> Objective 1: Transcribe the stretch of the fish identification thread from "it's yellow so" through "frank or anyone?".
> Objective 2:
Answer these questions using the fish identification thread:
(a) What color does boxer say the fish is?
(b) What kind of body does sccavee say the fish has?
(c) Besides a gold spilo, what does DiXoN think the fish looks like?

> Source extract:

# # # # #

# What is this fish?



## piranhachick (Dec 1, 2003)

Please help me identify!


----------



## boxer (Sep 11, 2003)

it's yellow so that could bring it down to a piraya, 'ternetzi' nattereri variant, gold spilo. it's not a serras bodyshape, i have no clue what that piranha is but I would say nattereri variant.

frank or anyone?


----------



## DiXoN (Jan 31, 2003)

looks like a maculatus to me or a gold spilo
dixon


----------



## The Wave (Oct 22, 2003)

It looks like the spilo in my avatar,but wait for the expert.


----------



## AzNP (May 21, 2003)

spilo


----------



## khuzhong (Apr 11, 2003)

AzNP said:


> spilo


:nod: i think


----------



## RhomZilla (Feb 12, 2003)

I sasy Ternetzi.. Pygo shaped specie.


----------



## sccavee (Feb 11, 2003)

Yep it has a Pygo body.


----------



## mpdt (Jul 16, 2003)

It's a tern'.


----------



## Genin (Feb 4, 2003)

# # # # #

> Collected material:
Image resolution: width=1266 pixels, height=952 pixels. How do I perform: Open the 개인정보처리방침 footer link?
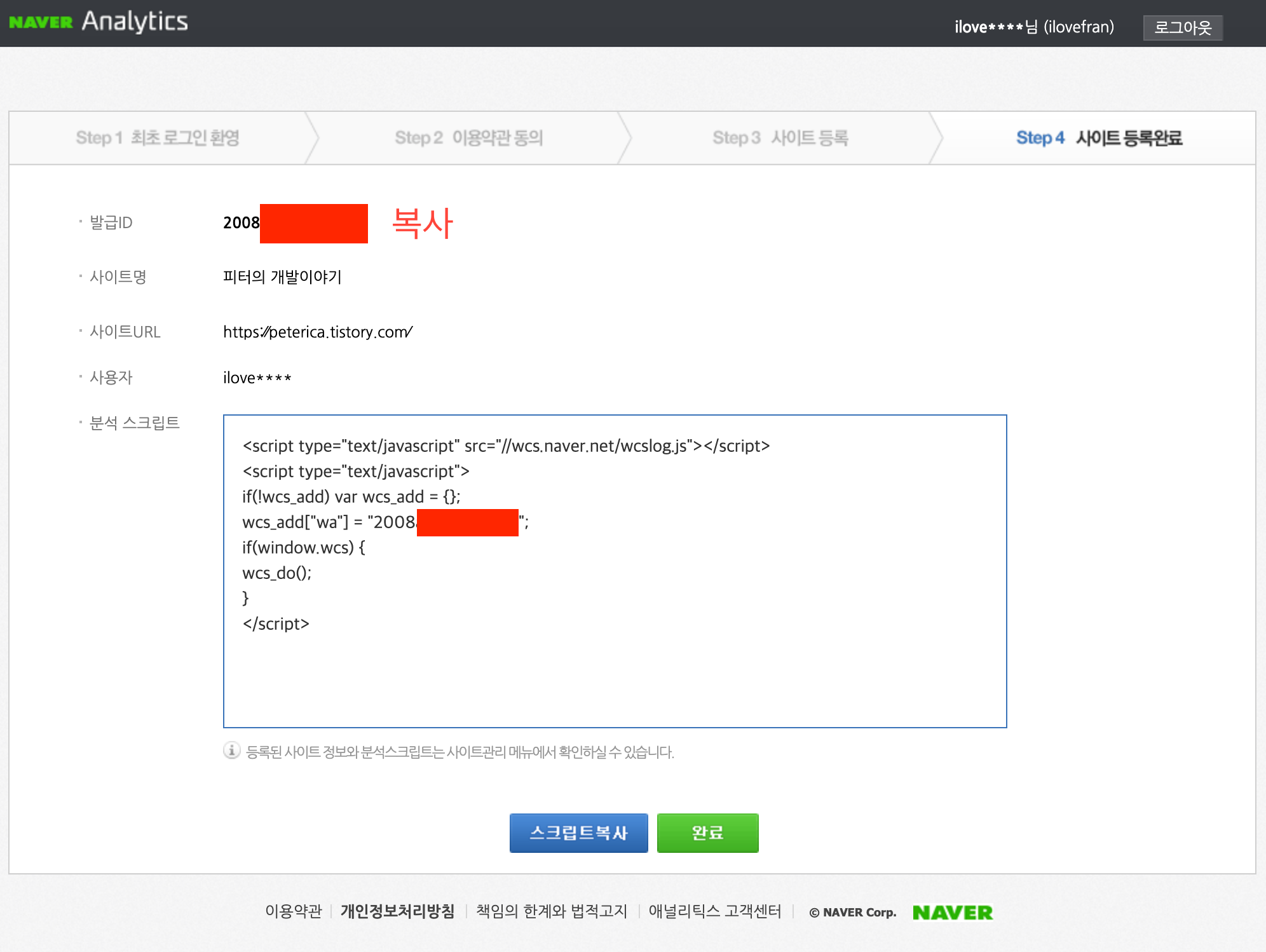397,911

# # # # #

> Task answer 1:
it's yellow so that could bring it down to a piraya, 'ternetzi' nattereri variant, gold spilo. it's not a serras bodyshape, i have no clue what that piranha is but I would say nattereri variant.

frank or anyone?

> Task answer 2:
(a) Yellow.
(b) A Pygo body.
(c) A maculatus.